Un traité de paix solide finit par être signé, en août 2005, sous l’égide de la Finlande. En échange de l’arrêt des violences, il accorde une autonomie élargie à la province qui pourra posséder un hymne et un drapeau, lever des fonds et avoir autorité sur toutes les affaires autres que régaliennes (affaires étrangères, défense, justice, questions monétaires). En échange du respect de la liberté religieuse, Aceh pourra appliquer la charia aux musulmans. La province pourra aussi conserver 70 % des revenus issus de ses gisements d’hydrocarbures. En décembre, les rebelles déposent les armes et l’armée indonésienne se retire, au terme d’un conflit ayant fait 15 000 morts. Un an plus tard, un ancien guérillero indépendantiste est élu gouverneur de la province d’un peu plus de 4 millions d’habitants. En avril 2009, malgré ses divisions, le Parti Aceh (KPA, successeur du GAM) remporte aussi les élections provinciales, au grand dam des militaires indonésiens qui dénoncent les menaces que cette formation fait peser sur « l’intégrité nationale ». 

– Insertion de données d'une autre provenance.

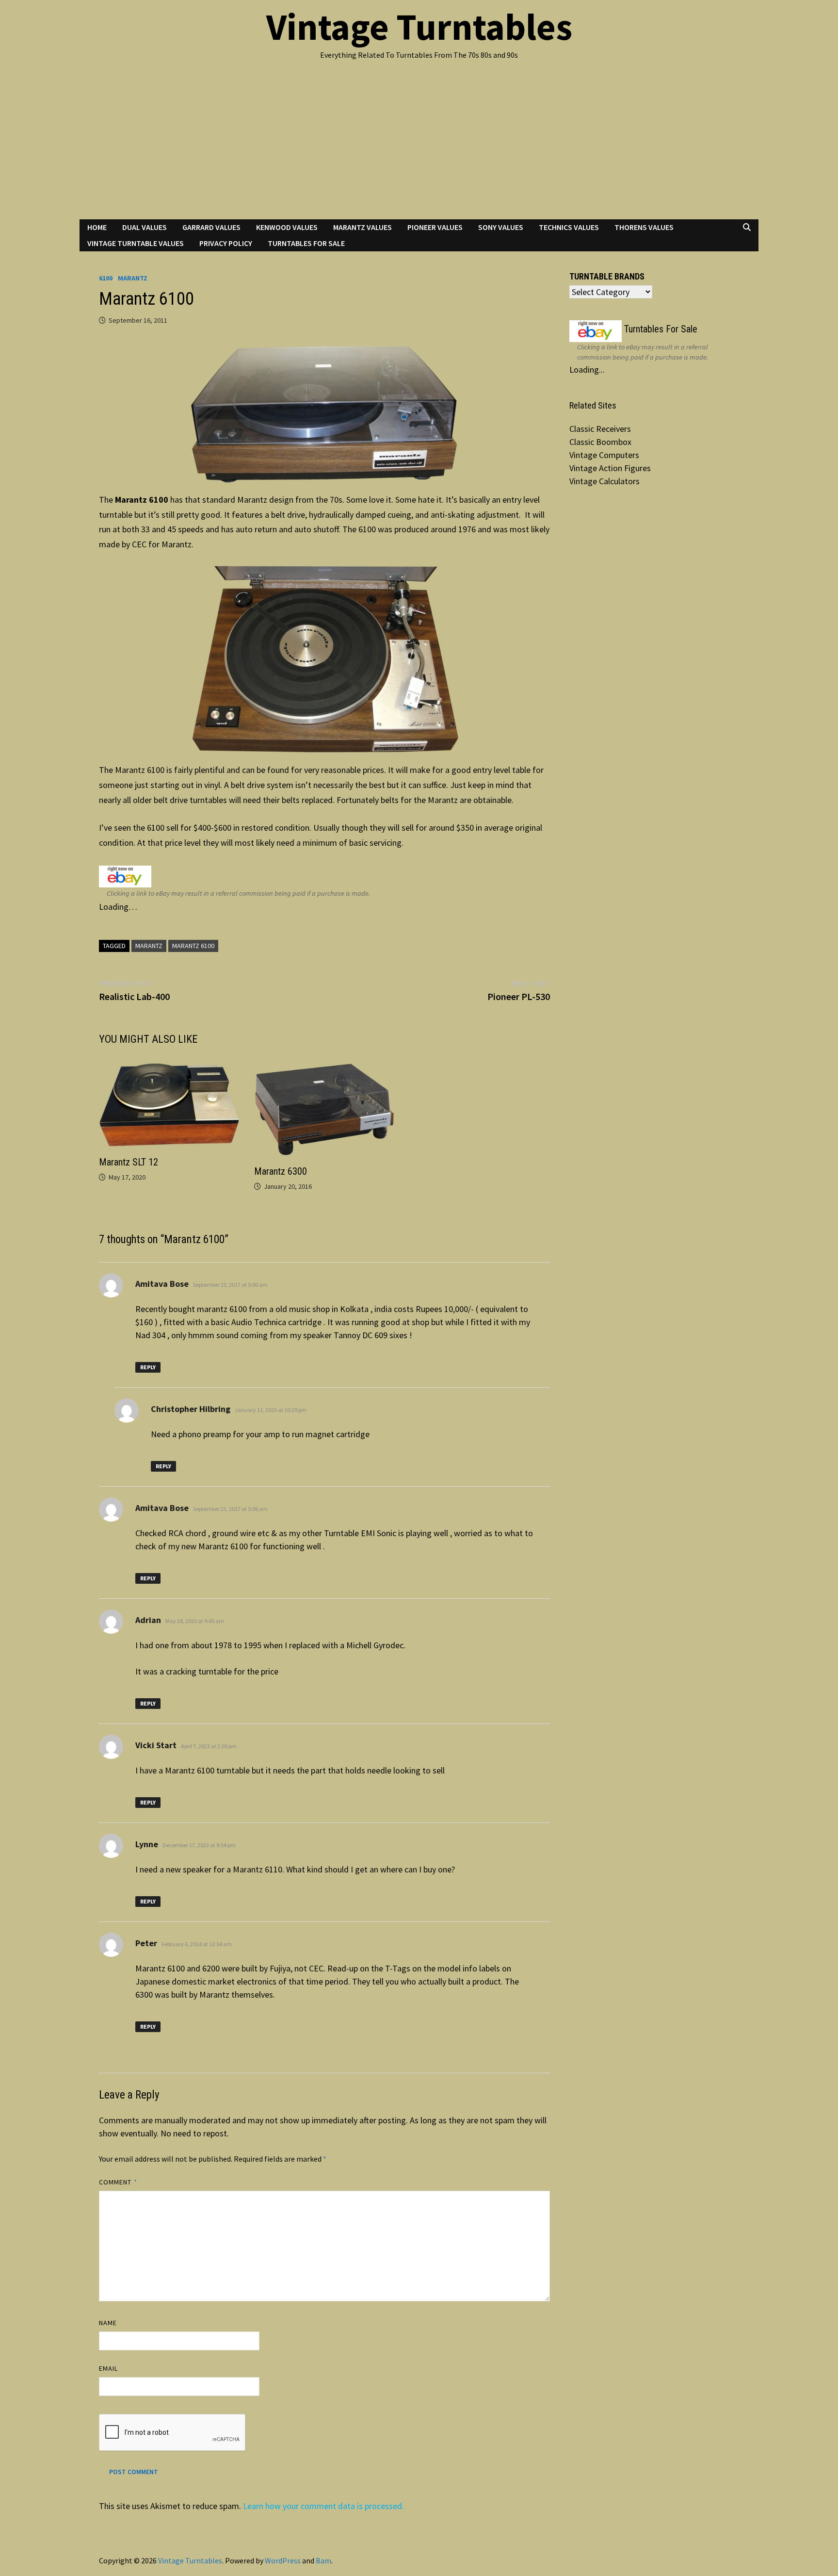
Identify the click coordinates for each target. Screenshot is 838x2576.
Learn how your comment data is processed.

De fait, Aceh serait devenu le siège de Lintas Tanzim, une organisation affiliée à Al-Qaida ayant fédéré divers mouvements islamistes indonésiens tels que la JI. Les islamistes considèrent en effet que la longue tradition d’islam rigoureux d’Aceh, ainsi que son autonomie, en font la « tête de pont » idéale pour mener le djihad dans toute la région.